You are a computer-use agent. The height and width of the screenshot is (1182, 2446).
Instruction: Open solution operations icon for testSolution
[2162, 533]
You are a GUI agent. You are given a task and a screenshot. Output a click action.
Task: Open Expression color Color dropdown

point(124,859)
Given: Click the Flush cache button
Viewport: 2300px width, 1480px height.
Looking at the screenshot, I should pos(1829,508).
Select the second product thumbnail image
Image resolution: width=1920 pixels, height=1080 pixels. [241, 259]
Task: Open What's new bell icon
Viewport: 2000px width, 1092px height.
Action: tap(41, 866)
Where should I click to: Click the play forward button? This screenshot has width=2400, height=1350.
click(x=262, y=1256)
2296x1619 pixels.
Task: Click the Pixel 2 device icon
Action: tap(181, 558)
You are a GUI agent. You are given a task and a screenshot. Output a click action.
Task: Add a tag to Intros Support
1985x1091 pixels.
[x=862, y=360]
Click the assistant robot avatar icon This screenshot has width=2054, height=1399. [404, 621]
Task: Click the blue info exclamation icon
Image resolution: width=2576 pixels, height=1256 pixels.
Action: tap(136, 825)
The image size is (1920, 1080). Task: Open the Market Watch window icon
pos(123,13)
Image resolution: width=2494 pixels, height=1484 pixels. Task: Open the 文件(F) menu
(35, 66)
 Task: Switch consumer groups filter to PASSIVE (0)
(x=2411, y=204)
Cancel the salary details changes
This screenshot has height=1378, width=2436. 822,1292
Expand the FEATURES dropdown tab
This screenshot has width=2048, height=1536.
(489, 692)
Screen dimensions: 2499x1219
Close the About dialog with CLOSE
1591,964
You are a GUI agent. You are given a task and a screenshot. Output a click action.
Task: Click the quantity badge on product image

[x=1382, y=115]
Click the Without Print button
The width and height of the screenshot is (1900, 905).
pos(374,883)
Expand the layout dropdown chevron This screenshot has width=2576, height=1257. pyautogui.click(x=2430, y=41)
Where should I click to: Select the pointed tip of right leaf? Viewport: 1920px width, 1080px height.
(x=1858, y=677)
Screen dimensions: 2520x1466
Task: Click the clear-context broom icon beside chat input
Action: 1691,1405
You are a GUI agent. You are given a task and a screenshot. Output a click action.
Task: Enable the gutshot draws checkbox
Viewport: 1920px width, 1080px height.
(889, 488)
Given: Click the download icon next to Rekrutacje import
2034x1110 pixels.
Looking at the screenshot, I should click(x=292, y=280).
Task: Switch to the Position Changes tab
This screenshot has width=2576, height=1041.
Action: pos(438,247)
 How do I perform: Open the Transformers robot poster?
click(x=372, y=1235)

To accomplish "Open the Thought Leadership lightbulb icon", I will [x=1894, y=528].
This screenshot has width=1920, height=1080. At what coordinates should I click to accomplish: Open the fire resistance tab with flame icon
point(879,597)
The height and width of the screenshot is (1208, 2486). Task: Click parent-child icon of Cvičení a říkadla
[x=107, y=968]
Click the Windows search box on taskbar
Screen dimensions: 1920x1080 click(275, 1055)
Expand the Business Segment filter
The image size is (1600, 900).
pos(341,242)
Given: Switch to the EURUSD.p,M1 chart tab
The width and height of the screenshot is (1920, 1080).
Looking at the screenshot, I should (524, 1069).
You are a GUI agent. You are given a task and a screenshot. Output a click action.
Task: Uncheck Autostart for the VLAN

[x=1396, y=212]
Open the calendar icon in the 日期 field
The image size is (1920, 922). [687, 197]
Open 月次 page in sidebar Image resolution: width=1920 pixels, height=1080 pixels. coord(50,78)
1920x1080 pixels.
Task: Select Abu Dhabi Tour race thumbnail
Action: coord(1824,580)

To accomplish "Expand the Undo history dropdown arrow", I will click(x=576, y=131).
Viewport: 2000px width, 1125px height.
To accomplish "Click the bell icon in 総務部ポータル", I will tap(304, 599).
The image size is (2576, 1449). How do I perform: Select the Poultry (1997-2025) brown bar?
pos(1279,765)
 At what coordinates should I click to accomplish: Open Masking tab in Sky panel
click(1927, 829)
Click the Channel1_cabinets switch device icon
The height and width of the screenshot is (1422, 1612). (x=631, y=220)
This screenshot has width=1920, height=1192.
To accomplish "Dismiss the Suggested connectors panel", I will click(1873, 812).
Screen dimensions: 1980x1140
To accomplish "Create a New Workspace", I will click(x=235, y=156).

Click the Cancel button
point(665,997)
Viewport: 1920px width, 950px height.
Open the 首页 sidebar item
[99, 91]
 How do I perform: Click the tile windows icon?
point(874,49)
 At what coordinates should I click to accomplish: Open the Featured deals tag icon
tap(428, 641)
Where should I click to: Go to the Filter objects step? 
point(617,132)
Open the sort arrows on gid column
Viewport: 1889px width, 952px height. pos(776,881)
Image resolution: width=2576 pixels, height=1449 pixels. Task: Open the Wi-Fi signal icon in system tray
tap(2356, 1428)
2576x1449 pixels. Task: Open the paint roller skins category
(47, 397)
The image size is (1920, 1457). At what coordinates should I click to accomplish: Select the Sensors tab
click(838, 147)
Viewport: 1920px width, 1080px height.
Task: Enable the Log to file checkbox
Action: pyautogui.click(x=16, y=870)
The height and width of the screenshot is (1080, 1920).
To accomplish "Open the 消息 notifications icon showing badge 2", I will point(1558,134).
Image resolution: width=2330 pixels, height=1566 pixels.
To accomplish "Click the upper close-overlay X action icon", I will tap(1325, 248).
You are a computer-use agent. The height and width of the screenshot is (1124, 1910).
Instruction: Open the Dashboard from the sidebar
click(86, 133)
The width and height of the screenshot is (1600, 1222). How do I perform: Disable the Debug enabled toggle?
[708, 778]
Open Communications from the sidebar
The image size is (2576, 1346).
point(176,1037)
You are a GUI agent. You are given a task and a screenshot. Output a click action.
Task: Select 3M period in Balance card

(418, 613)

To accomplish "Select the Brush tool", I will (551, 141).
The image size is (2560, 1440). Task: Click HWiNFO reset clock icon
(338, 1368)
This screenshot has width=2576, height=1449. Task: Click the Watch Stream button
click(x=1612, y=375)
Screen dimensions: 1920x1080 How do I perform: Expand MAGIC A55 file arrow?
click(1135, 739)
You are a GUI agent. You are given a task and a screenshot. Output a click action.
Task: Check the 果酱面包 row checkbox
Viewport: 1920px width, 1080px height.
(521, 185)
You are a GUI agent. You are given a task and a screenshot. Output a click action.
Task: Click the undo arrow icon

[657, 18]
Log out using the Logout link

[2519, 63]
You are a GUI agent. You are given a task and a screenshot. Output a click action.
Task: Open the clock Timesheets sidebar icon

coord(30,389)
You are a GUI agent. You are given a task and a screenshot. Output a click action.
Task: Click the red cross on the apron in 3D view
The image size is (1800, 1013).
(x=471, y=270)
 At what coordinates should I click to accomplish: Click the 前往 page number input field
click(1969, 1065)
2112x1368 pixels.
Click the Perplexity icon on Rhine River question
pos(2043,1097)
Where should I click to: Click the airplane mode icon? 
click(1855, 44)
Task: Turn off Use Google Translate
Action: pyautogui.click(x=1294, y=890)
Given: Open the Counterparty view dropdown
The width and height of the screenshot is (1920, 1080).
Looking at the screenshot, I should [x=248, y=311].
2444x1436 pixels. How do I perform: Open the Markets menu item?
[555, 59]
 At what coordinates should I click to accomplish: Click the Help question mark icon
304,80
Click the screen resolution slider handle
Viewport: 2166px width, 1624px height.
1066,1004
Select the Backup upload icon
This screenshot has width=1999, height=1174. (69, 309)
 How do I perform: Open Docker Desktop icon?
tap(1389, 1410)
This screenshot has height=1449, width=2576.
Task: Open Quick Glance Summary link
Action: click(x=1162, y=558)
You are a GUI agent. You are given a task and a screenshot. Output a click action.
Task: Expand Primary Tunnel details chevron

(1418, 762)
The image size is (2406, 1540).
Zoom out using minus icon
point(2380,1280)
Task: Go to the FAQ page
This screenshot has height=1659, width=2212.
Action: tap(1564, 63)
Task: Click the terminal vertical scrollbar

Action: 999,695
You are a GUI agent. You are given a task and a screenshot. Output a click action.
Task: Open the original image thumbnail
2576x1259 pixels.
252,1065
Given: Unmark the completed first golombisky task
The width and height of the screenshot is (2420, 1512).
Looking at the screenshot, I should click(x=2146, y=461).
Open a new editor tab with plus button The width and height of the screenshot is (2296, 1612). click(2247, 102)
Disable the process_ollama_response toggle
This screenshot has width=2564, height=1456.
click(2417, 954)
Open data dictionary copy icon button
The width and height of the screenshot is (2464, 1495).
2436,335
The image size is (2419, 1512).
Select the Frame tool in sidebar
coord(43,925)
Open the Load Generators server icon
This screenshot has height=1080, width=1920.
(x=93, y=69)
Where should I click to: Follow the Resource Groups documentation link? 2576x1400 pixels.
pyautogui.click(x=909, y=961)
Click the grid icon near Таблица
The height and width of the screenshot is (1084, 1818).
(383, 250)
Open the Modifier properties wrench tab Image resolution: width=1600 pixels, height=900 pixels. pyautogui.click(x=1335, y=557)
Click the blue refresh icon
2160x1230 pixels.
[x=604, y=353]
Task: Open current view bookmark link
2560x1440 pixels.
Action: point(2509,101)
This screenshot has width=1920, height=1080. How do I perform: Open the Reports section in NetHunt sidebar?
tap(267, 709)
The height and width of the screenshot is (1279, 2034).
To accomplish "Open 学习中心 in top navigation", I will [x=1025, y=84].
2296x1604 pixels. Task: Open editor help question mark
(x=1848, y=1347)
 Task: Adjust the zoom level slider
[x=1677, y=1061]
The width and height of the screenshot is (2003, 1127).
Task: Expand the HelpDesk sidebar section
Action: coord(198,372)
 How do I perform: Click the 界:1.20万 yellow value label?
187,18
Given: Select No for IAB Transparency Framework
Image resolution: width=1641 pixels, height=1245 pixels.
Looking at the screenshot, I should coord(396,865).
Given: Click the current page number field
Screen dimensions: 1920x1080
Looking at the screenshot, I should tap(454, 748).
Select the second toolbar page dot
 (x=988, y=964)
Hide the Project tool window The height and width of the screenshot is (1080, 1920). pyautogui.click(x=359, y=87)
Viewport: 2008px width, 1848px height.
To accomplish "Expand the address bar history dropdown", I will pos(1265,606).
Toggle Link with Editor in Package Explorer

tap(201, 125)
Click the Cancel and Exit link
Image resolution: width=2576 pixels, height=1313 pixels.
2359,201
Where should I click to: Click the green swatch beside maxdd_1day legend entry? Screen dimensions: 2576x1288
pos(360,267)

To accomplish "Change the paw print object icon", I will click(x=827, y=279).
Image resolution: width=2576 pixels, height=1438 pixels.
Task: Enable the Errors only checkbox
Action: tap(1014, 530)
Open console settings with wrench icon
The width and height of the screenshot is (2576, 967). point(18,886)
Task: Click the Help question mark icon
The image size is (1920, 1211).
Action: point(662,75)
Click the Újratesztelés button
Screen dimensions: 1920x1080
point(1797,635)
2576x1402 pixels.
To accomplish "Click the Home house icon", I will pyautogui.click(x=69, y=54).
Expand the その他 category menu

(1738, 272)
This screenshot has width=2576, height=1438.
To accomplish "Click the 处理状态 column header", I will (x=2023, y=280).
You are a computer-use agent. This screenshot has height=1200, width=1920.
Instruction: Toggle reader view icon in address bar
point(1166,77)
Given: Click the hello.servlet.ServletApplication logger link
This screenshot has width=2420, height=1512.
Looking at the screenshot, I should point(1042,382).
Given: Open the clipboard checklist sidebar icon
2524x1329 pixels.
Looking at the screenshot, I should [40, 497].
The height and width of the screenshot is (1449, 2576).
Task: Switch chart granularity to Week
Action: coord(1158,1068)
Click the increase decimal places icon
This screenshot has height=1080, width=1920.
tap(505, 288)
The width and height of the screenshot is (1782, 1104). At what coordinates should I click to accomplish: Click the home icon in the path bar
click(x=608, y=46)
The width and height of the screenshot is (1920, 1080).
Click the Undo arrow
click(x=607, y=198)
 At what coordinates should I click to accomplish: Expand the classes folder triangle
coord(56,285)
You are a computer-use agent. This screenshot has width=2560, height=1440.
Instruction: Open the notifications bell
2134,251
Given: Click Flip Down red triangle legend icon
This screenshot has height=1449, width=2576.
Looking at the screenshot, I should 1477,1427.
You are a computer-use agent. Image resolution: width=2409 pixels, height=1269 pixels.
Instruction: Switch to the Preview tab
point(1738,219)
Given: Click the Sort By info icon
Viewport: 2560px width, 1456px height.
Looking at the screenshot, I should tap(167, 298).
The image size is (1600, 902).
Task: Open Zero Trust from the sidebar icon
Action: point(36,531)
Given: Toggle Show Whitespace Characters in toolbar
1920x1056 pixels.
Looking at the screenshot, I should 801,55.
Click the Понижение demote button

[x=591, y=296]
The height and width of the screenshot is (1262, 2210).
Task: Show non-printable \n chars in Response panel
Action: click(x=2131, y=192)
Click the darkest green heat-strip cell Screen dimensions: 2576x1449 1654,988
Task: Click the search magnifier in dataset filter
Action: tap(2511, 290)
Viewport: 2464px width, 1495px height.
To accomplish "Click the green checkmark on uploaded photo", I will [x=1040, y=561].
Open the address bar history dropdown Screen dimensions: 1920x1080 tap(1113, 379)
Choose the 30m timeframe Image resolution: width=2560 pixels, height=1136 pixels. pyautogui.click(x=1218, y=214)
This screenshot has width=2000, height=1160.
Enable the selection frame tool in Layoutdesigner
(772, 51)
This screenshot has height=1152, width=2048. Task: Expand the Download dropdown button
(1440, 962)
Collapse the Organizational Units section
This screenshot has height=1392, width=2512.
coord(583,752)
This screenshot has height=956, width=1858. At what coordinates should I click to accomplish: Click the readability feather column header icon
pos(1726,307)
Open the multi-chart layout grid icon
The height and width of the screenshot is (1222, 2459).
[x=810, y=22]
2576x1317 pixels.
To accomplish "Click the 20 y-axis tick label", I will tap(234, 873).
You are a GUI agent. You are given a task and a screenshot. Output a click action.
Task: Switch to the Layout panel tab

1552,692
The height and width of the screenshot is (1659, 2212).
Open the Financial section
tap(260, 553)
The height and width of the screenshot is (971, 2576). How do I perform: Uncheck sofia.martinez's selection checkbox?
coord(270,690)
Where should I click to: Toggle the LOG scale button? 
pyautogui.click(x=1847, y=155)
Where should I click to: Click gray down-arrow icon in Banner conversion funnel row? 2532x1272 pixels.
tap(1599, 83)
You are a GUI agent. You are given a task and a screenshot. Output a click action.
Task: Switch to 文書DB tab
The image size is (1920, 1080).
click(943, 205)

____________

→ **Problem statement**:
Retype exactly the lines above, from the one with "The width and height of the screenshot is (1600, 1222)." through the one with "Click the screen resolution slider handle", inclusive.

→ **Written solution**:
The width and height of the screenshot is (1600, 1222). How do I perform: Disable the Debug enabled toggle?
[708, 778]
Open Communications from the sidebar
The image size is (2576, 1346).
point(176,1037)
You are a GUI agent. You are given a task and a screenshot. Output a click action.
Task: Select 3M period in Balance card

(418, 613)

To accomplish "Select the Brush tool", I will (551, 141).
The image size is (2560, 1440). Task: Click HWiNFO reset clock icon
(338, 1368)
This screenshot has width=2576, height=1449. Task: Click the Watch Stream button
click(x=1612, y=375)
Screen dimensions: 1920x1080 How do I perform: Expand MAGIC A55 file arrow?
click(1135, 739)
You are a GUI agent. You are given a task and a screenshot. Output a click action.
Task: Check the 果酱面包 row checkbox
Viewport: 1920px width, 1080px height.
(521, 185)
You are a GUI agent. You are given a task and a screenshot. Output a click action.
Task: Click the undo arrow icon

[657, 18]
Log out using the Logout link

[2519, 63]
You are a GUI agent. You are given a task and a screenshot. Output a click action.
Task: Open the clock Timesheets sidebar icon

coord(30,389)
You are a GUI agent. You are given a task and a screenshot. Output a click action.
Task: Click the red cross on the apron in 3D view
The image size is (1800, 1013).
(x=471, y=270)
 At what coordinates should I click to accomplish: Click the 前往 page number input field
click(1969, 1065)
2112x1368 pixels.
Click the Perplexity icon on Rhine River question
pos(2043,1097)
Where should I click to: Click the airplane mode icon? 
click(1855, 44)
Task: Turn off Use Google Translate
Action: pyautogui.click(x=1294, y=890)
Given: Open the Counterparty view dropdown
The width and height of the screenshot is (1920, 1080).
Looking at the screenshot, I should [x=248, y=311].
2444x1436 pixels. How do I perform: Open the Markets menu item?
[555, 59]
 At what coordinates should I click to accomplish: Click the Help question mark icon
304,80
Click the screen resolution slider handle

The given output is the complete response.